The Caution Signs of Alzheimer’s and Dementia You Need to Know

Knowing what’s going on is vitally important for your brain and overall health. And when you know the facts, then and only then can you take the necessary steps to achieve the health you want.

Taking action is the whole reason for knowing what’s going on. Whether it’s a national health trend, a symptom you’ve noticed in your body, or a detail that makes everything run smoother, it’s all important. Please don’t ignore it. As you formulate your plan to improve your brain health, there are many details to
consider.

What is Alzheimer’s and dementia?

With all forms of Alzheimer’s and dementia, brain cells and synapses (brain cell connections) degenerate and eventually die as amyloid plaques and tangles accumulate and destroy brain cells and synapses. It is a downsizing of the brain due to multiple factors, including chronic inflammation; a deficiency of key hormones, nutrients, and brain nutrients; progressive insulin resistance of brain cells; and glycation of the brain from a diet high in sugar, carbs, and starches.
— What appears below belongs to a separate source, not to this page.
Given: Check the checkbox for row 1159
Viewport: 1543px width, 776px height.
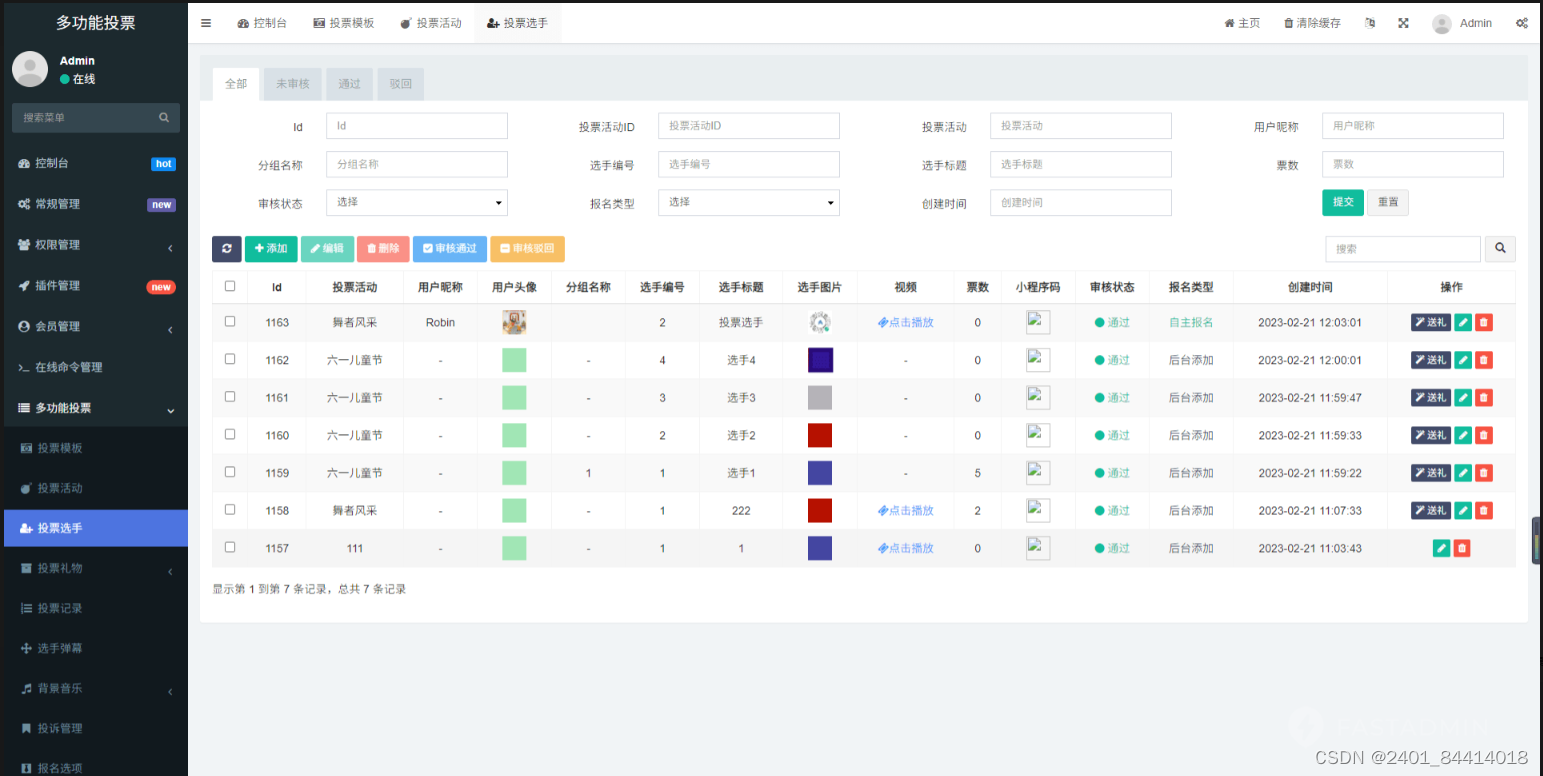Looking at the screenshot, I should coord(229,472).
When the brain shuts down those areas of the brain that are clogged with amyloid plaques and tangles, the brain is trying to protect itself. It’s the body’s downsizing program for the brain.1 Obviously, you don’t want those plaques and tangles in your brain because you don’t want those areas to shut down!
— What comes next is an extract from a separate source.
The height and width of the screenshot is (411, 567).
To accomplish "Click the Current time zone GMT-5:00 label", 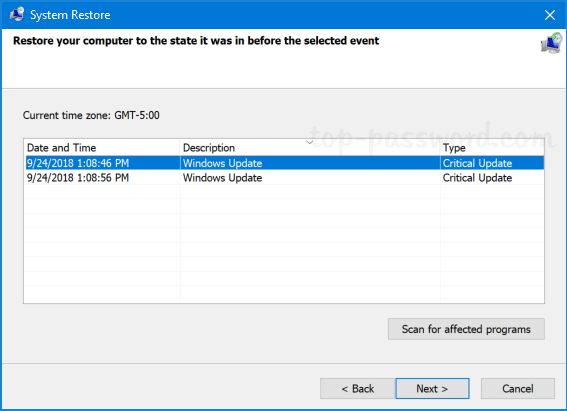I will 91,115.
Here are the typical signs of Alzheimer’s disease at each stage, according to the
Alzheimer’s Association.

Stages of Alzheimer’s and dementia

Mild
• Having difficulty performing tasks in a social or work setting
• Forgetting material that you just read
• Experiencing increased trouble with planning or organizing
• Losing or misplacing objects or documents
• Having trouble remembering names of new people
• Struggling to find the right word

Moderate
• Experiencing changes in sleep patterns
• Being confused about where you are or what day it is
• Feeling moody or withdrawn, especially in socially or mentally challenging situations
• Forgetting events or part of personal history
• Getting lost
• Needing help choosing appropriate clothes for day or event
• Having personality or behavior changes
• Experiencing suspiciousness, delusions, or compulsive behaviors
• Having trouble controlling bladder or bowels
• Being unable to remember own address or phone number, high school, or college
• Wandering

Severe
• Forgetting surroundings
• Having increased difficulty communicating
• Losing basic physical abilities: walking, sitting, or swallowing
• Having low awareness of recent happenings
• Needing 24-7 care
• Having vulnerability to infections, especially pneumonia2

First phase of Alzheimer’s and dementia is when communication between brain cells is jammed, connections are lost, and cells die. The best time to take action is now.
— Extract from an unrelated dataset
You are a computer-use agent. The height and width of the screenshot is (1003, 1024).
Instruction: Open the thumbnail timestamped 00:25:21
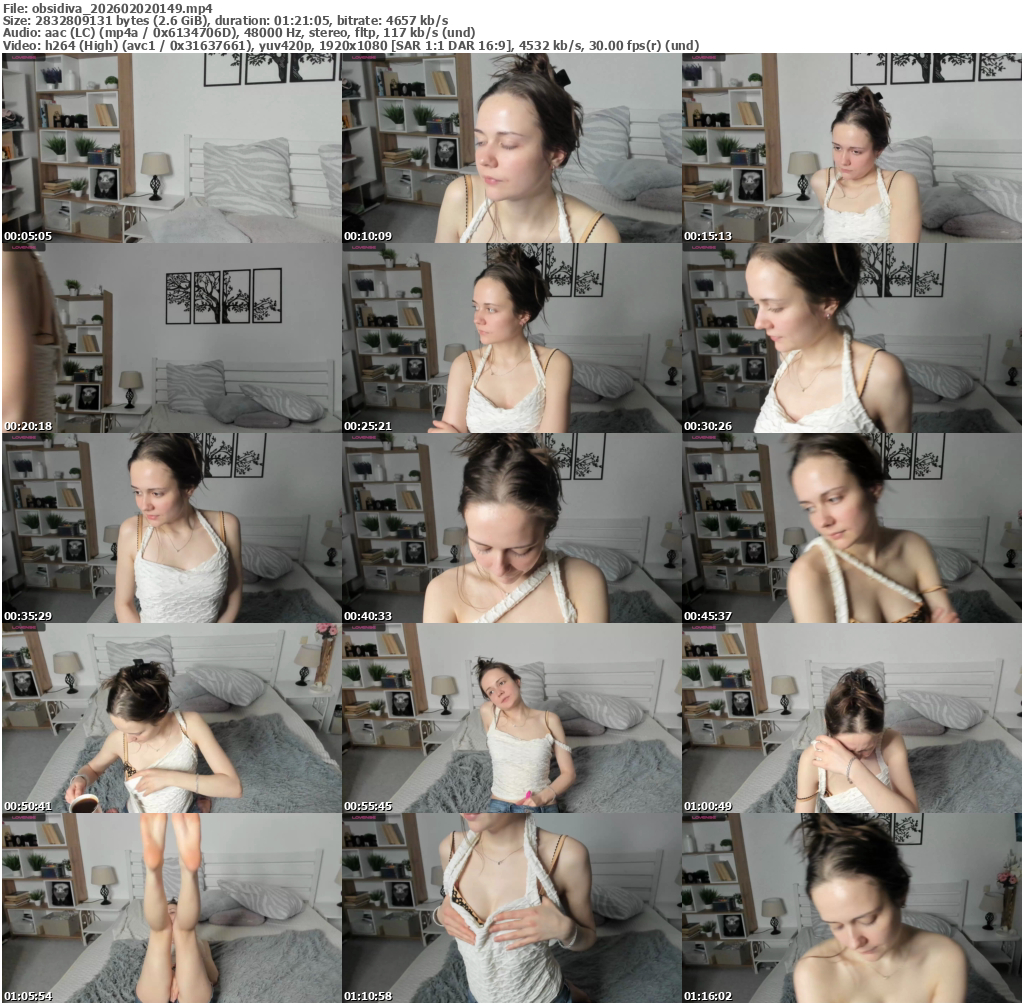click(x=511, y=338)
Let The Results Speak for Themself

You can’t form an effective plan if you don’t know where you’re starting. To know where you’re starting in the fight against Alzheimer’s and dementia, you have to know your numbers. That’s why I usually recommend patients begin with a full panel blood test to figure out where they are currently. Then when you get the results back, you will know more clearly which areas need to be worked on. Never forget that Alzheimer’s and dementia are not hopeless or inevitable.

Reference 
1. Bredesen, The End of Alzheimer’s, 13. 
2.“Stages of Alzheimer’s Disease,” Alzheimer’s Association, 2018, https:// 
www.alz.org/media/documents/alzheimers-stages-early-middle-late-ts.pdf.